11. The $0.000001 Prefunded Warrants are exercisable at any time, at the holder's election, on a 1-for-1 basis into Common Stock to the extent that immediately prior to or after giving effect to such exercise the holders and/ or their affiliates thereof, together with their affiliates and any members of a Section 13(d) group with such holders, would beneficially own, for purposes of Rule 13d-3 under the Securities Exchange Act of 1934, as amended, no more than the Maximum Percentage. The Prefunded Warrants have no expiration date.
12. 667 and Life Sciences acquired 78,325 and 973,290 warrants to purchase Common Stock, respectively, at an exercise price of $0.000001 per share ("$0.000001 Prefunded Warrants") in the Merger at a rate of 0.0756 $0.000001 Prefunded Warrants for each Neurogen Prefunded Warrant.
13. As a result of and upon the effective time of the Merger, the Funds acquired $0.000001 Prefunded Warrants in exchange for existing shares of Neurogene Series A-1 Preferred Stock ("Series A-1 Preferred") at a rate of 0.0756 $0.000001 Prefunded Warrants for each share of Series A-1 Preferred.
14. As a result of and upon the effective time of the Merger, the Funds acquired $0.000001 Prefunded Warrants in exchange for existing shares of Neurogene Series A-2 Preferred Stock ("Series A-2 Preferred") at a rate of 0.0756 $0.000001 Prefunded Warrants for each share of Series A-2 Preferred.
15. As a result of and upon the effective time of the Merger, the Funds acquired $0.000001 Prefunded Warrants in exchange for existing shares of Neurogene Series B Preferred Stock ("Series B Preferred") at a rate of 0.0756 $0.000001 Prefunded Warrants for each share of Series B Preferred.
Remarks:
M. Cantey Boyd, a full-time employee of Baker Bros.
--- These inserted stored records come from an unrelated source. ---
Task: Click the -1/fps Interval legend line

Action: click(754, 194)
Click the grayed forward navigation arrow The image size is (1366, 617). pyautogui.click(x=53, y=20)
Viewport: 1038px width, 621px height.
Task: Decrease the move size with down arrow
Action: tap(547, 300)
Advisors LP, resigned as a director on the board of directors (the "Board") of Neurogene Inc. (previously Neoleukin Therapeutics, Inc.)(the "Issuer") effective December 18, 2023. For purposes of Section 16 of the Securities Exchange Act of 1934, as amended, the reporting persons were deemed directors by deputization by virtue of their representation on the board of directors of the Issuer. On December 18, 2023, the Issuer changed its name from Neoleukin Therapeutics, Inc. to Neurogene Inc. and effected a 1-for-4 reverse stock split of its Common Stock. In addition, the Reporting Persons acquired certain contingent value rights of the Issuer in connection with the merger as described in the Schedule 13D/A filed by the Reporting Persons on December 20, 2023.
By: Baker Bros. Advisors LP, Name: Scott L. Lessing, Title: President /s/ Scott L. Lessing 12/20/2023
Baker Bros. Advisors LP, Mgmt. Co. and Inv. Adviser to 667, L.P., pursuant to authority granted by Baker Biotech Capital, L.P., GP to 667, L.P. Name: Scott L. Lessing, Title: President /s/ Scott L. Lessing 12/20/2023
/s/ Felix J. Baker 12/20/2023
/s/ Julian C. Baker 12/20/2023
By: Baker Bros. Advisors (GP) LLC, Name: Scott L. Lessing, Title: President /s/ Scott L. Lessing 12/20/2023
Baker Bros. Advisors LP, Mgmt. Co. and Inv. Adviser to Baker Brothers Life Sciences, L.P., pursuant to authority granted by Baker Brothers Life Sciences Capital, L.P., GP to Baker Brothers Life Sciences, L.P., Name: Scott L. Lessing, Title: President /s/ 12/20/2023
** Signature of Reporting Person Date
Reminder: Report on a separate line for each class of securities beneficially owned directly or indirectly.
* If the form is filed by more than one reporting person, see Instruction 4 (b)(v).
** Intentional misstatements or omissions of facts constitute Federal Criminal Violations See 18 U.S.C. 1001 and 15 U.S.C. 78ff(a).
Note: File three copies of this Form, one of which must be manually signed. If space is insufficient, see Instruction 6 for procedure.
Persons who respond to the collection of information contained in this form are not required to respond unless the form displays a currently valid OMB Number.